As a child of Mexican immigrants who only speak Spanish, Aguilar had grown accustomed to acting as a mediator. Through her time in her sister’s classroom, Aguilar realized that her personal experiences enabled her to support Spanish-speaking parents in a unique way.

After graduating from community college, Aguilar started looking into education programs that would prepare her to support students and parents from diverse backgrounds. When her mentors in California mentioned the University of Washington, Aguilar felt that the flexibility and values of the UW College of Education’s Early Childhood and Family Studies (ECFS) program were complementary to her academic interests.

Now a senior, Aguilar said a research project in senior lecturer Carrie Brennan’s course on social policy, children and families helped set the course of her studies. For the project, Aguilar decided to analyze the allocation of funds in California school districts. After getting into the research, she was shocked by her findings.

“The schools were receiving funding to help low-income children succeed in their standardized testing but instead it was being used to buy printers or office supplies. It made my blood boil. That’s the way California schools were when I was a kid—so why haven’t things improved?”

The project opened Aguilar’s eyes to opportunities to research and address issues of educational inequity on a macro scale, and next fall, she’ll continue her studies in the UW’s master in education policy program.

In addition to her desire to initiate change in education on a policy level, Aguilar hopes to inspire first-generation college students like herself to achieve more than they ever thought possible.

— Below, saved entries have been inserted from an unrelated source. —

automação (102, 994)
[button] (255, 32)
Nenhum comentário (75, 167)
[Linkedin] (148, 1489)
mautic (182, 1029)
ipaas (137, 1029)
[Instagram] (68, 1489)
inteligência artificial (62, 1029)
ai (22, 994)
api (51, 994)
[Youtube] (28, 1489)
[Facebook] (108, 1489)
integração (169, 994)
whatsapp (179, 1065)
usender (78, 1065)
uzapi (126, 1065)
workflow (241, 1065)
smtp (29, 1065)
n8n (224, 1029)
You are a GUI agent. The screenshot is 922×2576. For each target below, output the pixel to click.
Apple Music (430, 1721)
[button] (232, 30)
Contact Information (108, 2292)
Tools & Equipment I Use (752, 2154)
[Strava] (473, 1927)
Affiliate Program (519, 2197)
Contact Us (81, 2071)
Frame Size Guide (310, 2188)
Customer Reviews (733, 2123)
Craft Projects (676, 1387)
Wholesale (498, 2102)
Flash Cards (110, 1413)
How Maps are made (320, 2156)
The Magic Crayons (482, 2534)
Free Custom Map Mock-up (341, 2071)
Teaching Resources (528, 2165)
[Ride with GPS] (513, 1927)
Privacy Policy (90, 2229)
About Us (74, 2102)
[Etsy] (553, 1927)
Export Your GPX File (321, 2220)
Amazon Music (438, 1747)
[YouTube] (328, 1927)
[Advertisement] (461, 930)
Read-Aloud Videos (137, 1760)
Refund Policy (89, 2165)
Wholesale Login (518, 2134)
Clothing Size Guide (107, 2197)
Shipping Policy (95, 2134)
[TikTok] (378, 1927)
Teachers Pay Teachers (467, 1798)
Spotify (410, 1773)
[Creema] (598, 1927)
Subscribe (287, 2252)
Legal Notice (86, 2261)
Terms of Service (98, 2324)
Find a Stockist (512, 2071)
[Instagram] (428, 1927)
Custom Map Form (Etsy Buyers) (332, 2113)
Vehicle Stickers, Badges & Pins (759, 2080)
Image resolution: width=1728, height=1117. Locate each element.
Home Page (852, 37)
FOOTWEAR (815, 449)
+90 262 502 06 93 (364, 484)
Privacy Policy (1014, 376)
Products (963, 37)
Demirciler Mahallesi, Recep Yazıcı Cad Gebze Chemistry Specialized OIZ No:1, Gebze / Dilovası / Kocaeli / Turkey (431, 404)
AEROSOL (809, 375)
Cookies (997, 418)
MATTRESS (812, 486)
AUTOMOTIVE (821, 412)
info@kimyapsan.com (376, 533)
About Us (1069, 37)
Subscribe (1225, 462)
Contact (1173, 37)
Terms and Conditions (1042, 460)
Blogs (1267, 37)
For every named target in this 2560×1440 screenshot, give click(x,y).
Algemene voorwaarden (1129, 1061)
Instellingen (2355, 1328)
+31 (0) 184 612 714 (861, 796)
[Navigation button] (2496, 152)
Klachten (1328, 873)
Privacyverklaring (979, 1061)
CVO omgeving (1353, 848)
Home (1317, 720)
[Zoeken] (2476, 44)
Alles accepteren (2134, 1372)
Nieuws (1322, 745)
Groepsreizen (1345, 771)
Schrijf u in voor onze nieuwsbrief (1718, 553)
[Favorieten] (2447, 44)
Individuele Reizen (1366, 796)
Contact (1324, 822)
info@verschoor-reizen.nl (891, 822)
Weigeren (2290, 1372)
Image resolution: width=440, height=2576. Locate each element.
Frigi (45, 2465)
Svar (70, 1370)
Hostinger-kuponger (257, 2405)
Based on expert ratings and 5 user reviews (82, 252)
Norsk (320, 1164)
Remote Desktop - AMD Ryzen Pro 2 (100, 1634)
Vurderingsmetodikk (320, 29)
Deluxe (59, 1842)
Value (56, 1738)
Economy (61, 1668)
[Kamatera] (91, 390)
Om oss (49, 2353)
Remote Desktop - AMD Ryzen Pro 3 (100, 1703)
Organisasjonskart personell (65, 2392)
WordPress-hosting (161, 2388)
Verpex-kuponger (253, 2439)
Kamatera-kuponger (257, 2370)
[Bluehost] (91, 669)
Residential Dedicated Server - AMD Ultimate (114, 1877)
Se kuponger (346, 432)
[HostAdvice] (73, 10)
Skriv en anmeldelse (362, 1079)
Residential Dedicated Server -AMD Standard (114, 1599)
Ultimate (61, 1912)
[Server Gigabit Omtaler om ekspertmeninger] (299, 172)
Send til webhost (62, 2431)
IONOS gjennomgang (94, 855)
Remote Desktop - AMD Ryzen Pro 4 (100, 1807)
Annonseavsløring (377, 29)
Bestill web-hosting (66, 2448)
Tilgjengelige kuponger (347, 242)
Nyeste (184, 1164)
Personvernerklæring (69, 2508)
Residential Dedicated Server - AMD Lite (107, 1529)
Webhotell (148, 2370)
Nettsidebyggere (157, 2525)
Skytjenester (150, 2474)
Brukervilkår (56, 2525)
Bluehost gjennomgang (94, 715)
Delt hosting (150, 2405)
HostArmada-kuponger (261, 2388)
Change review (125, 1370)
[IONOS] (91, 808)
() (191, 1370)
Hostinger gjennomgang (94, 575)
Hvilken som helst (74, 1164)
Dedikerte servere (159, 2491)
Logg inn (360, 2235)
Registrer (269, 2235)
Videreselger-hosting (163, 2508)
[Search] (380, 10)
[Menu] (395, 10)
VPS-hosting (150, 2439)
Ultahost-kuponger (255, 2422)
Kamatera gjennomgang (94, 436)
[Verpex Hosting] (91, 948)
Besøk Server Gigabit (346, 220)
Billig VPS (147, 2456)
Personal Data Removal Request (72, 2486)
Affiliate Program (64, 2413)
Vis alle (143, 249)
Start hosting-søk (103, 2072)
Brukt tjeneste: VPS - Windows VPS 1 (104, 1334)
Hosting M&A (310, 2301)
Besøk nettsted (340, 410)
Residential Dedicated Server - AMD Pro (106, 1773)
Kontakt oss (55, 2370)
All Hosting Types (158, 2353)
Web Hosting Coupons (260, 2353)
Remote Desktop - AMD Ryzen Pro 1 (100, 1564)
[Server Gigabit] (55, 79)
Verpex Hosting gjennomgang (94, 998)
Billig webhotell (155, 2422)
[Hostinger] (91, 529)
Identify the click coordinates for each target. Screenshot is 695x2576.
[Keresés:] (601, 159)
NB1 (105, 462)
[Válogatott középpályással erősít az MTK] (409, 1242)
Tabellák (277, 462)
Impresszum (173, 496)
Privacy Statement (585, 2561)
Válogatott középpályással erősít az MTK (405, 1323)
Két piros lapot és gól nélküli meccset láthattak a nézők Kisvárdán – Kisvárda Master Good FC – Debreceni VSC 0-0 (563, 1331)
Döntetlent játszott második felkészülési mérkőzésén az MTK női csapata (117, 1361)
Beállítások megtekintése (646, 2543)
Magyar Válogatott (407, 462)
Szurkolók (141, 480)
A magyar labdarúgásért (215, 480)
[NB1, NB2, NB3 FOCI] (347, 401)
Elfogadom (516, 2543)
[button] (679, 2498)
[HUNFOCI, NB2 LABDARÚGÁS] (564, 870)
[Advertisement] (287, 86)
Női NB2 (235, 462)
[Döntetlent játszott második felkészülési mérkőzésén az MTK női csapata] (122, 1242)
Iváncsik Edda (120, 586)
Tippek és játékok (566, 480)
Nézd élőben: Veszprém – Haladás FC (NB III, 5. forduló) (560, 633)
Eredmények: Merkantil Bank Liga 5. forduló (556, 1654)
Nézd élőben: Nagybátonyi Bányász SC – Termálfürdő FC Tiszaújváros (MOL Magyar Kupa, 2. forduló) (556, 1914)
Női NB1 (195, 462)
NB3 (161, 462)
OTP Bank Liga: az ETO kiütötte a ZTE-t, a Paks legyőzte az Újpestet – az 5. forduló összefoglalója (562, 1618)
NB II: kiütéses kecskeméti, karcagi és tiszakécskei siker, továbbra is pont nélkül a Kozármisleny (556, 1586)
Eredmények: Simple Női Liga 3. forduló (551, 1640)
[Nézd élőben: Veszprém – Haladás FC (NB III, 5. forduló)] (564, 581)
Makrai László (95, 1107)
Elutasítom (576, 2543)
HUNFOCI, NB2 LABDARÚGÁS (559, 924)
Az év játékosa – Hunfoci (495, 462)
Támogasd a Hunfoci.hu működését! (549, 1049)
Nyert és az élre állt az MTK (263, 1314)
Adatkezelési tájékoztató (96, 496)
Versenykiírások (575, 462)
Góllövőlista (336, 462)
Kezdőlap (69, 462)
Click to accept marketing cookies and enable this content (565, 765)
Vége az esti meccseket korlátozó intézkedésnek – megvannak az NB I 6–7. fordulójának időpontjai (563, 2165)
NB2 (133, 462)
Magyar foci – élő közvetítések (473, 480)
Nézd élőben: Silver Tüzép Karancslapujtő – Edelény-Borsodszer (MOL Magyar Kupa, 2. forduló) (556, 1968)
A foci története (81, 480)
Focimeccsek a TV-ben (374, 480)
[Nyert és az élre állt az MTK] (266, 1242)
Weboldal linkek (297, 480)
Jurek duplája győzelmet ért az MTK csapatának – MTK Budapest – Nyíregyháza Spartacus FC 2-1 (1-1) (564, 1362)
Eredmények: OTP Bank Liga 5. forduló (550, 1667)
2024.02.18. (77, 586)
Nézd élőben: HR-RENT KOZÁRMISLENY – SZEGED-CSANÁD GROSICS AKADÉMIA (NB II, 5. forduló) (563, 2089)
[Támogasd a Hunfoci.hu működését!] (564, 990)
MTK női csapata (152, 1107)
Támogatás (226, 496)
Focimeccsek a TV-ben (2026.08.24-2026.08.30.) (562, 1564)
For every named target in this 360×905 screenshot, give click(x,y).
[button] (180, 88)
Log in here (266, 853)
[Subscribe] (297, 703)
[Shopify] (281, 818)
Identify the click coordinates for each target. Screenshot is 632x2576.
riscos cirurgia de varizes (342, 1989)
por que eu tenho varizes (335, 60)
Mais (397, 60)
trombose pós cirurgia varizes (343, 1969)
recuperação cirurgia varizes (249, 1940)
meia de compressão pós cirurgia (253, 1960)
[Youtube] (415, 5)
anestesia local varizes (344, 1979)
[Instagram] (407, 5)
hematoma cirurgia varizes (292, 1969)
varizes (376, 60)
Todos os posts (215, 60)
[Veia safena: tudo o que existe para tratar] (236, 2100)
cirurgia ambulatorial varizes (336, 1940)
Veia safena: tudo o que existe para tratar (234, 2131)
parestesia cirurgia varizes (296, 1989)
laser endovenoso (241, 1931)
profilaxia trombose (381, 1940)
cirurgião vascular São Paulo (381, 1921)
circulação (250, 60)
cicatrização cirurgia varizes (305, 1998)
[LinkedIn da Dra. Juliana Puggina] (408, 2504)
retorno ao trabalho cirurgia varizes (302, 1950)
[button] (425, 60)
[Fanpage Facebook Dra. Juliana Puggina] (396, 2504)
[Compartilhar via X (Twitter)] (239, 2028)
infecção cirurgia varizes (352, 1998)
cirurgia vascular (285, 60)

“I want students to know that there is a voice for them, that there are people out there fighting for them who are just like them. Those are people who found their purpose and were able to succeed, despite challenges like parental language barriers.”

Aguilar plans to focus her future policy work on the K-8 sector, noting that elementary school is a crucial period for the academic development of children, which makes it a logical intervention point for policy-level change. Ultimately, she hopes to instigate systems-level changes in education policy not only locally, but also nationally and globally.

“There are so many other countries that are doing more in education,” Aguilar said. “I want to study them and see how we can model their approaches and use them for the benefit of our children, regardless of race or income level. In the end, I want to find hope for our children and to continue to develop their love of learning.”